Dataset records:

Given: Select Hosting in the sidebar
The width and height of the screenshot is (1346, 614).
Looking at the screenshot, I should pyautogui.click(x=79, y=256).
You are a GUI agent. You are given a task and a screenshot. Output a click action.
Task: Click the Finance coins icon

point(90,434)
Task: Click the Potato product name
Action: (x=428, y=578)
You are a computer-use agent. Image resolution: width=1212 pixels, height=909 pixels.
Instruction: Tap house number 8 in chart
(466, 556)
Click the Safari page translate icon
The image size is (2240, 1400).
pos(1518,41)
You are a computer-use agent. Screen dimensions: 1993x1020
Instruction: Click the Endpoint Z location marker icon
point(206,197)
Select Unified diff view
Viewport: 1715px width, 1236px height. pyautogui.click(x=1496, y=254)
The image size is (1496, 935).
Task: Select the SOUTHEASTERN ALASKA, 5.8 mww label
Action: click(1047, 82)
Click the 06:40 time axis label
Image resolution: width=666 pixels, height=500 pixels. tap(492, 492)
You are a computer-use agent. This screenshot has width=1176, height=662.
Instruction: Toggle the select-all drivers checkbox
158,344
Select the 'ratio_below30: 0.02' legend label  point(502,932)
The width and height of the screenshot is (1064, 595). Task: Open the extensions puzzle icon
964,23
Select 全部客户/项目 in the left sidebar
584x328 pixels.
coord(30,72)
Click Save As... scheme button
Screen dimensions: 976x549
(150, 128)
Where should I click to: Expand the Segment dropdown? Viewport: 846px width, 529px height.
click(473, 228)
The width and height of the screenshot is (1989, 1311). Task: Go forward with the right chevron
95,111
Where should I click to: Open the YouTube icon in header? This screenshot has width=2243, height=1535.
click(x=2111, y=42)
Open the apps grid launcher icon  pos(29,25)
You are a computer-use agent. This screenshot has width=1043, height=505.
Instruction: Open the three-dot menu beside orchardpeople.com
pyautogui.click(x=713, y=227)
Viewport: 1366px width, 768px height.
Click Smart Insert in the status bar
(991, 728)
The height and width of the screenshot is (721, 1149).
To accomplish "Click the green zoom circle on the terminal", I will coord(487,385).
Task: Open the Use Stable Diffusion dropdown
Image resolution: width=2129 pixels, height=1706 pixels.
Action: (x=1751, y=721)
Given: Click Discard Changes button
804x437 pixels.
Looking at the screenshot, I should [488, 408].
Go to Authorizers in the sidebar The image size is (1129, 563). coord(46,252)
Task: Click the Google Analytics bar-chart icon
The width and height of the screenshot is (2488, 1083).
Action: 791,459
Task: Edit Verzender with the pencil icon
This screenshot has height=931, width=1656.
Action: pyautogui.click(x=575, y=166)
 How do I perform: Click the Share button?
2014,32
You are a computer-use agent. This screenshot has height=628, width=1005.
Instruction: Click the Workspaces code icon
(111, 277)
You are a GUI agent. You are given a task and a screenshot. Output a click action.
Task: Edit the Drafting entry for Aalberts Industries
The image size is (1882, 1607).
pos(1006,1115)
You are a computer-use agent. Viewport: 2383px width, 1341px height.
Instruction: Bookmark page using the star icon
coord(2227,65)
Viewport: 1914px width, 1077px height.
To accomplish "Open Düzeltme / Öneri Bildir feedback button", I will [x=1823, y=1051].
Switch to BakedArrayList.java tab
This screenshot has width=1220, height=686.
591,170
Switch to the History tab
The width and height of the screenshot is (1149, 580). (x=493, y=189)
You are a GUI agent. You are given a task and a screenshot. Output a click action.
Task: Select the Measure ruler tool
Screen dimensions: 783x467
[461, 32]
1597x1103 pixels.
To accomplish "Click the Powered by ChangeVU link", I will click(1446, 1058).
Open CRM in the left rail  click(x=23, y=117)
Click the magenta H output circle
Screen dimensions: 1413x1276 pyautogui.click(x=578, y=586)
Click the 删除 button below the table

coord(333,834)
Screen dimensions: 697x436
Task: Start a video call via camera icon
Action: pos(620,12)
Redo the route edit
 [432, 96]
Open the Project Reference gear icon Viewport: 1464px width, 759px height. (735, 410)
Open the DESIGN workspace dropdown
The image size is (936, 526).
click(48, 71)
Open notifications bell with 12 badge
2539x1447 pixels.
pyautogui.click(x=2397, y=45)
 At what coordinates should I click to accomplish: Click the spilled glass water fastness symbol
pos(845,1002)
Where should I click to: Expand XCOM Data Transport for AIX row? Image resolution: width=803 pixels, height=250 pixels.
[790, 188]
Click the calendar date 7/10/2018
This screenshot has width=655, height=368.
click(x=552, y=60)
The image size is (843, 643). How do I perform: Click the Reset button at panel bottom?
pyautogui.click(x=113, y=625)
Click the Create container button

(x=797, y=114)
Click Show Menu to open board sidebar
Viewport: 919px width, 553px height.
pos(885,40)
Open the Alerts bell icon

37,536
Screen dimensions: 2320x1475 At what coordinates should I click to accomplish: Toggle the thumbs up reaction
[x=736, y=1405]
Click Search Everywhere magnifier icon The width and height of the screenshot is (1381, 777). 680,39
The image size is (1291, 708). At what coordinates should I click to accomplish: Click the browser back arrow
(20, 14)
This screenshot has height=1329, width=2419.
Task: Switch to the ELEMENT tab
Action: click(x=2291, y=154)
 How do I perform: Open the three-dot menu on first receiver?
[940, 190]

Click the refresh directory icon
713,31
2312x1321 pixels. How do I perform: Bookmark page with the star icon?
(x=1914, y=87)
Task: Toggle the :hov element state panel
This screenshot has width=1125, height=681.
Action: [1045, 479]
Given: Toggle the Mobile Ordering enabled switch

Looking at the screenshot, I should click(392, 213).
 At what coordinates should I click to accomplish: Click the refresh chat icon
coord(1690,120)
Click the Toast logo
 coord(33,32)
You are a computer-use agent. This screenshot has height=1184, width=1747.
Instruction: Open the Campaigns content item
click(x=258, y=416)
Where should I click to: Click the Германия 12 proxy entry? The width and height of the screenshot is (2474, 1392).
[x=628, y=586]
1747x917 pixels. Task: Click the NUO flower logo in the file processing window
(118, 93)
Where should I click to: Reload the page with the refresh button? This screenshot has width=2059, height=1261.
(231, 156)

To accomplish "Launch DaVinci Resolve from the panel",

* _To do_:
Restate every record verbatim.

* _Response_:
Given: Select Hosting in the sidebar
The width and height of the screenshot is (1346, 614).
Looking at the screenshot, I should pyautogui.click(x=79, y=256).
You are a GUI agent. You are given a task and a screenshot. Output a click action.
Task: Click the Finance coins icon

point(90,434)
Task: Click the Potato product name
Action: (x=428, y=578)
You are a computer-use agent. Image resolution: width=1212 pixels, height=909 pixels.
Instruction: Tap house number 8 in chart
(466, 556)
Click the Safari page translate icon
The image size is (2240, 1400).
pos(1518,41)
You are a computer-use agent. Screen dimensions: 1993x1020
Instruction: Click the Endpoint Z location marker icon
point(206,197)
Select Unified diff view
Viewport: 1715px width, 1236px height. pyautogui.click(x=1496, y=254)
The image size is (1496, 935).
Task: Select the SOUTHEASTERN ALASKA, 5.8 mww label
Action: click(1047, 82)
Click the 06:40 time axis label
Image resolution: width=666 pixels, height=500 pixels. tap(492, 492)
You are a computer-use agent. This screenshot has width=1176, height=662.
Instruction: Toggle the select-all drivers checkbox
158,344
Select the 'ratio_below30: 0.02' legend label  point(502,932)
The width and height of the screenshot is (1064, 595). Task: Open the extensions puzzle icon
964,23
Select 全部客户/项目 in the left sidebar
584x328 pixels.
coord(30,72)
Click Save As... scheme button
Screen dimensions: 976x549
(150, 128)
Where should I click to: Expand the Segment dropdown? Viewport: 846px width, 529px height.
click(473, 228)
The width and height of the screenshot is (1989, 1311). Task: Go forward with the right chevron
95,111
Where should I click to: Open the YouTube icon in header? This screenshot has width=2243, height=1535.
click(x=2111, y=42)
Open the apps grid launcher icon  pos(29,25)
You are a computer-use agent. This screenshot has width=1043, height=505.
Instruction: Open the three-dot menu beside orchardpeople.com
pyautogui.click(x=713, y=227)
Viewport: 1366px width, 768px height.
Click Smart Insert in the status bar
(991, 728)
The height and width of the screenshot is (721, 1149).
To accomplish "Click the green zoom circle on the terminal", I will coord(487,385).
Task: Open the Use Stable Diffusion dropdown
Image resolution: width=2129 pixels, height=1706 pixels.
Action: (x=1751, y=721)
Given: Click Discard Changes button
804x437 pixels.
Looking at the screenshot, I should [488, 408].
Go to Authorizers in the sidebar The image size is (1129, 563). coord(46,252)
Task: Click the Google Analytics bar-chart icon
The width and height of the screenshot is (2488, 1083).
Action: 791,459
Task: Edit Verzender with the pencil icon
This screenshot has height=931, width=1656.
Action: pyautogui.click(x=575, y=166)
 How do I perform: Click the Share button?
2014,32
You are a computer-use agent. This screenshot has height=628, width=1005.
Instruction: Click the Workspaces code icon
(111, 277)
You are a GUI agent. You are given a task and a screenshot. Output a click action.
Task: Edit the Drafting entry for Aalberts Industries
The image size is (1882, 1607).
pos(1006,1115)
You are a computer-use agent. Viewport: 2383px width, 1341px height.
Instruction: Bookmark page using the star icon
coord(2227,65)
Viewport: 1914px width, 1077px height.
To accomplish "Open Düzeltme / Öneri Bildir feedback button", I will [x=1823, y=1051].
Switch to BakedArrayList.java tab
This screenshot has width=1220, height=686.
591,170
Switch to the History tab
The width and height of the screenshot is (1149, 580). (x=493, y=189)
You are a GUI agent. You are given a task and a screenshot. Output a click action.
Task: Select the Measure ruler tool
Screen dimensions: 783x467
[461, 32]
1597x1103 pixels.
To accomplish "Click the Powered by ChangeVU link", I will click(1446, 1058).
Open CRM in the left rail  click(x=23, y=117)
Click the magenta H output circle
Screen dimensions: 1413x1276 pyautogui.click(x=578, y=586)
Click the 删除 button below the table

coord(333,834)
Screen dimensions: 697x436
Task: Start a video call via camera icon
Action: pos(620,12)
Redo the route edit
 [432, 96]
Open the Project Reference gear icon Viewport: 1464px width, 759px height. (735, 410)
Open the DESIGN workspace dropdown
The image size is (936, 526).
click(48, 71)
Open notifications bell with 12 badge
2539x1447 pixels.
pyautogui.click(x=2397, y=45)
 At what coordinates should I click to accomplish: Click the spilled glass water fastness symbol
pos(845,1002)
Where should I click to: Expand XCOM Data Transport for AIX row? Image resolution: width=803 pixels, height=250 pixels.
[790, 188]
Click the calendar date 7/10/2018
This screenshot has width=655, height=368.
click(x=552, y=60)
The image size is (843, 643). How do I perform: Click the Reset button at panel bottom?
pyautogui.click(x=113, y=625)
Click the Create container button

(x=797, y=114)
Click Show Menu to open board sidebar
Viewport: 919px width, 553px height.
pos(885,40)
Open the Alerts bell icon

37,536
Screen dimensions: 2320x1475 At what coordinates should I click to accomplish: Toggle the thumbs up reaction
[x=736, y=1405]
Click Search Everywhere magnifier icon The width and height of the screenshot is (1381, 777). 680,39
The image size is (1291, 708). At what coordinates should I click to accomplish: Click the browser back arrow
(20, 14)
This screenshot has height=1329, width=2419.
Task: Switch to the ELEMENT tab
Action: click(x=2291, y=154)
 How do I perform: Open the three-dot menu on first receiver?
[940, 190]

Click the refresh directory icon
713,31
2312x1321 pixels. How do I perform: Bookmark page with the star icon?
(x=1914, y=87)
Task: Toggle the :hov element state panel
This screenshot has width=1125, height=681.
Action: [1045, 479]
Given: Toggle the Mobile Ordering enabled switch

Looking at the screenshot, I should click(392, 213).
 At what coordinates should I click to accomplish: Click the refresh chat icon
coord(1690,120)
Click the Toast logo
 coord(33,32)
You are a computer-use agent. This screenshot has height=1184, width=1747.
Instruction: Open the Campaigns content item
click(x=258, y=416)
Where should I click to: Click the Германия 12 proxy entry? The width and height of the screenshot is (2474, 1392).
[x=628, y=586]
1747x917 pixels. Task: Click the NUO flower logo in the file processing window
(118, 93)
Where should I click to: Reload the page with the refresh button? This screenshot has width=2059, height=1261.
(231, 156)

To accomplish "Launch DaVinci Resolve from the panel",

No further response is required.